←BACK


子供たち、たまには大人たちの声に応えながら園内を練り歩いていたら、ショーが行われる「なかよし広場」にたどり着いた。
簡易ステージの前の観覧スペースは満員御礼。

あらっ太くんの口の中から、すぐ側にある大きな時計を見上げる。
11時まであと2分、か。

舞台袖からステージに、水色のポロシャツ、白いズボンの青年が現れた。
どうやらこのショーの前説をする司会者のようだ。

「よいこのみんな〜!こ〜んに〜ちわ〜!」

司会者が明るくアイサツして手を耳に翳すと、子供たちの元気一杯なアイサツがこだました。

「は〜い、元気にごアイサツできましたね〜!さて、もうすぐ『激闘戦隊アトラス』が始まりま〜す!が、その前に、いくつか守ってほしいことがありま〜す。」

司会者はショーの妨げになる行為をしないようにクギを刺して舞台袖へと消えていった。

しばらくして、戦隊モノ独特のハデなオープニングテーマが流れた途端、ちびっこ客が総立ちになる。
テーマの1番が終わったところで曲がフェイドアウトしていき、代わりにおどろおどろしい音楽が流れてきた。

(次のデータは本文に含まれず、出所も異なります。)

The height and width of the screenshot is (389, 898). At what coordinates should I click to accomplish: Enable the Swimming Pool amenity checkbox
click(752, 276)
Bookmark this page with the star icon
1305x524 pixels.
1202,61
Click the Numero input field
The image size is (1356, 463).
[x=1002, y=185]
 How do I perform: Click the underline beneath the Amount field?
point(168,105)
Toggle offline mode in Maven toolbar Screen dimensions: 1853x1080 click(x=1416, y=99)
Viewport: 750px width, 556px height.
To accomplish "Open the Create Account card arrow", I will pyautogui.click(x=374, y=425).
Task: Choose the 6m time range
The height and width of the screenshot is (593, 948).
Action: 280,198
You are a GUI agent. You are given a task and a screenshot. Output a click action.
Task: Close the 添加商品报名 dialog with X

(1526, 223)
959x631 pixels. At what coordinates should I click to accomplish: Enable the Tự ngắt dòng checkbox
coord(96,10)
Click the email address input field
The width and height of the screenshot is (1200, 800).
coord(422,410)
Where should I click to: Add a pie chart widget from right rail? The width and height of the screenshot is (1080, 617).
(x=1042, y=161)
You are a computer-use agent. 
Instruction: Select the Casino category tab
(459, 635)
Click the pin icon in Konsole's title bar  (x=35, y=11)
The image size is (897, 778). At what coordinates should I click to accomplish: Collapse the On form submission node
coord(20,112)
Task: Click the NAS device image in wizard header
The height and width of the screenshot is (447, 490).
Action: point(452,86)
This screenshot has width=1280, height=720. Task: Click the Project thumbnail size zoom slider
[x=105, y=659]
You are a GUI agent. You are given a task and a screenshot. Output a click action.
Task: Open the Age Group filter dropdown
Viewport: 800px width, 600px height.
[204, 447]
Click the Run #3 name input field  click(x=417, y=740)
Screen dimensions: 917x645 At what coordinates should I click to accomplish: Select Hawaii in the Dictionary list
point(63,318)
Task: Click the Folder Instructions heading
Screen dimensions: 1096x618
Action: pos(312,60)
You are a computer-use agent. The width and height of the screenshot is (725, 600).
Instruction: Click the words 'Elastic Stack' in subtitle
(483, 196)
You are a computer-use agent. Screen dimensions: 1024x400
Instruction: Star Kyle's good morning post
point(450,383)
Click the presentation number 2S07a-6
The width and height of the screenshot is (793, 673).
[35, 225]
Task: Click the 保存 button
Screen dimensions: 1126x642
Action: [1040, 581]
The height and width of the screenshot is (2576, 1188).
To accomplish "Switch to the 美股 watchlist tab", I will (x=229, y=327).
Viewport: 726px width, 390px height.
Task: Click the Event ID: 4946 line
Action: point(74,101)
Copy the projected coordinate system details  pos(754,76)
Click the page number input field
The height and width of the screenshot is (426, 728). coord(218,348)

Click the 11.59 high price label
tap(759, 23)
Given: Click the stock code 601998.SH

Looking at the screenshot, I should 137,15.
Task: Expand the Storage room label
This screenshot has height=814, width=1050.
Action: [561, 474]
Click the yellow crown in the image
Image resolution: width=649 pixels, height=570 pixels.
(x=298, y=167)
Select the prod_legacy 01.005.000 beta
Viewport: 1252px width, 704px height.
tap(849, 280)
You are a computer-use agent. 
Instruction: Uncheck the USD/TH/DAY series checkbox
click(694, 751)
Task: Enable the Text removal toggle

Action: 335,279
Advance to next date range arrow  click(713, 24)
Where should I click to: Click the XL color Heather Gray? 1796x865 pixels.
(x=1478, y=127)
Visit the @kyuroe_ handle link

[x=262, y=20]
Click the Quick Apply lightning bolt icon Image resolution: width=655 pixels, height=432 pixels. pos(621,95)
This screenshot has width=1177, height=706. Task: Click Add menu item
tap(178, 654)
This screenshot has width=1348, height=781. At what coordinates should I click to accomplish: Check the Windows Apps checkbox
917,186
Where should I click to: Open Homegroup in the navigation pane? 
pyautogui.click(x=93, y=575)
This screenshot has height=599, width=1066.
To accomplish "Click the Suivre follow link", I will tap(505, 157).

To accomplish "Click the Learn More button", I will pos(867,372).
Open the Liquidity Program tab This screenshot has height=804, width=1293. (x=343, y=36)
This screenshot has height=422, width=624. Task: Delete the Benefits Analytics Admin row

さっき青年が登場したのと反対側の舞台袖から、悪の総統「デスウルフ」が出てきた。
黒い布のようなものでアタマから足首まですっぽり被っており、マンガに出てくる狼をさらに恐ろしくしたような顔だけが布から見えている。

『やぁ、諸君。ゴキゲンいかがかな?』

テープの声優さんの声に合わせて身振り手振りをすることで、着ぐるみのデスウルフがちゃんと話しているように見える。
うまい・・・。

『さて、この遊園地はたった今、我らデスウルフ軍の支配下となった。ここにいる君たちもすでに我々に完全に包囲されている!』
デスウルフがそう叫びながら、手にしている木製の杖のようなモノを振り上げた。

『ジ〜!』『ジ〜!』『ジ〜!』
真っ黒な全身タイツに身を包んだデスウルフ軍の下っぱ戦闘員が10人ほど飛び出してきて、観客席を取り囲んだ。

『君たちはもうここから一歩も動けないし帰れないぞ?覚悟はいいな?あ〜っはっはっはっ!』

そこここでちびっこたちの悲鳴が上がる。
中には泣き出す子も・・・

『泣いてもムダだぞ?!アトラスは今、他の場所でそれぞれ闘っている最中だからな。
君たちを助けられないってワケだ。あ〜っはっはっはっ!』

恐怖心煽りまくりだ。
トラウマにならなければいいが。